See the sample dataset:

```0.865670009848
0.240464946103
0.38583753445
0.851896046359
0.56613365811
0.901353547484
0.47530934886
0.903698474043
0.690057722624
0.549349071622
0.374166366825
0.63335531551
0.607434274558
0.1626603772
```

# Running Map Reduce on Amazon Elastic MapReduce

Below is the steps to write your fist Map Reduce on Amazon EMR.

Step 1: Register on Amazon: aws.amazon.com/free

After you login we will complete the following two parts:

• Part 1: Create the buckets for our input file, map and reduce file
• Part 2: Create our map reduce job

Part 1: Create the buckets for our input file, map and reduce file:

Step 2. Navigate to the S3 tab inside your console.
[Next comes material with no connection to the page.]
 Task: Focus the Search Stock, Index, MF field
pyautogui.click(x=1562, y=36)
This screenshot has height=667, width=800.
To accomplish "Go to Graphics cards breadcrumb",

Step 3: Click on Create Bucket button:

Make sure your bucket name does not start with an upper case, has not numbers or symbols. Your bucket name needs to be unique so you may have to try a few names as many names may already been taken.

Step 4: Create two folders inside your bucket by clicking on the ‘Create Folder’ Button

Your folder structure will look like follows:

s3://mlbucket/mlcode

s3://mlbucket/mlinput

It will looks like follows:

Don’t worry about the extra folders they will make sense after you have create your Map Reduce Flow

s3://mlbucket/mlinput

Step 6: Upload your Map and Reduce Python file into the following folder:

s3://mlbucket/mlcode

Part 2: Create our map reduce job

Step 7: Login and navigate to Elastic MapReduce Tab on your AWS Management Console

Step 8: Select the region to run your MapReduce. This is very important that you create your map reduce in the same region as where your  buckets and key pairs where created.
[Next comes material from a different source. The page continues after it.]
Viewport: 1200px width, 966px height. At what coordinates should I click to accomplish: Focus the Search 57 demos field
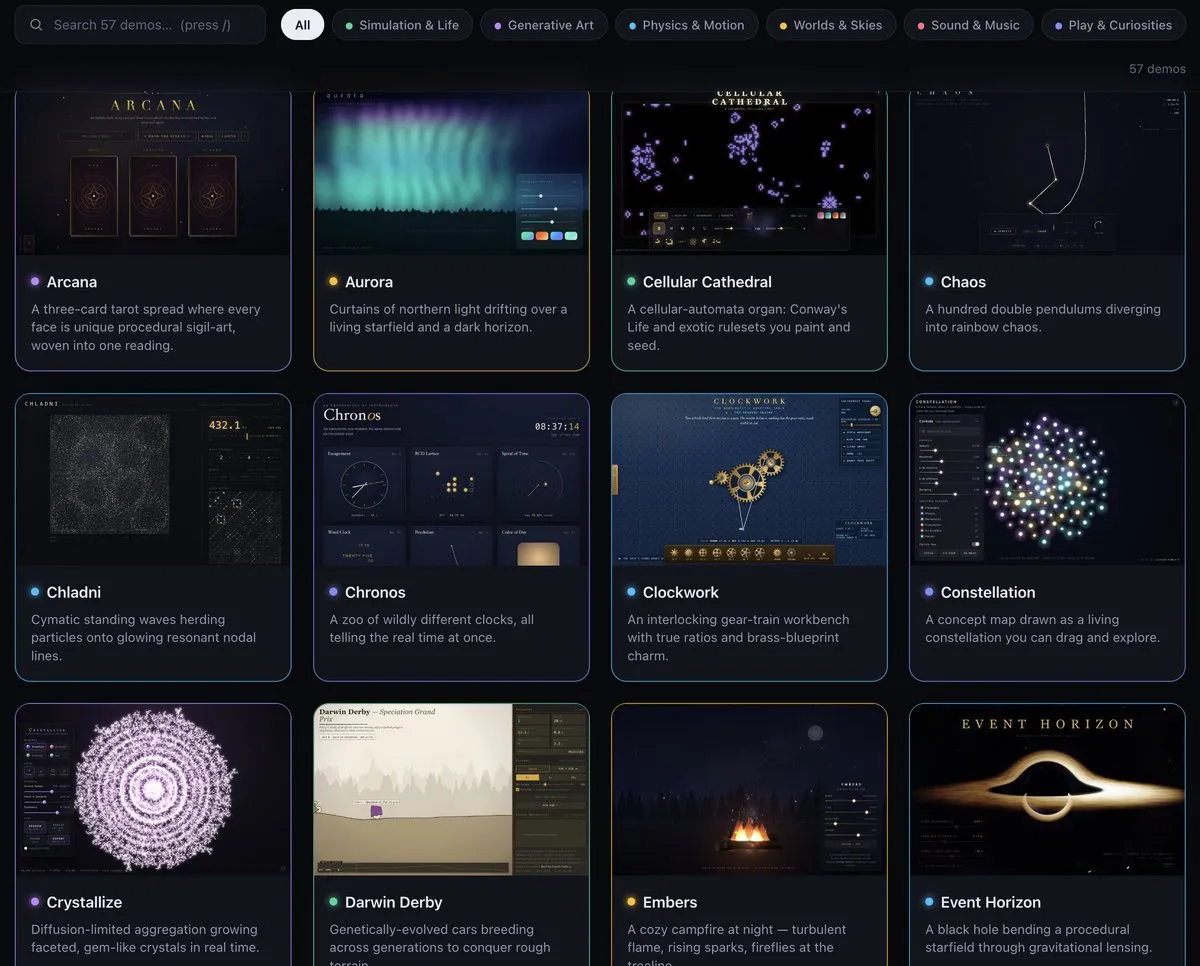(140, 25)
Step 9: Click on ‘Create new job flow’ button to start the MapReduce wizard

Step 10: Name your MapReduce job and specify if it is your own application or an sample application. In this instance it we will be creating our own MapReduce and select our Job Type as Streaming.

Why Streaming: A Streaming job flow runs a single Hadoop job consisting of map and reduce functions that you have uploaded to Amazon S3. The functions can be implemented in any of the following supported languages: Ruby, Perl, Python, PHP, R, Bash, C++.

Step 11: Click on ‘Continue’ to specify the parameters for your MapReduce job:

Here is an explanation of the parameters:

Input location: location to your dataset

Output location: Where you want your MapReduce output be put.

Extra Args: No need for extra arguments in this case.

Step 12: Configure your Amazon Elastic MapReduce instance

Note: In my instance I specified the small instance with 1 instance count as this job is small. For large jobs select the Large or XLarge instances.

Note on Usage: Amazon bills you per hour for usage. So if your job runs for 2 min your will be billed for an hour. So the best is to run a few jobs in an hour time frame.

Going forward look the 3 options: On Demand Instance, Reserved Instance or Spot instance. Depending on your usage and the demand on AWS different options may be the best option for you.

If you have any specific key pairs created you can select them here. Also add an directory for AWS to place your log files. This directory will be automatically created.

Step 14: Proceed with no Bootstrap or Configure your Bootstrap Actions

Note: Bootstrap Actions is a feature in Amazon Elastic MapReduce that provides users a way to run custom set-up prior to the execution of their job flow. Bootstrap Actions can be used to install software or configure instances before running your job flow.

In this case we don’t need any bootstrap action to take place.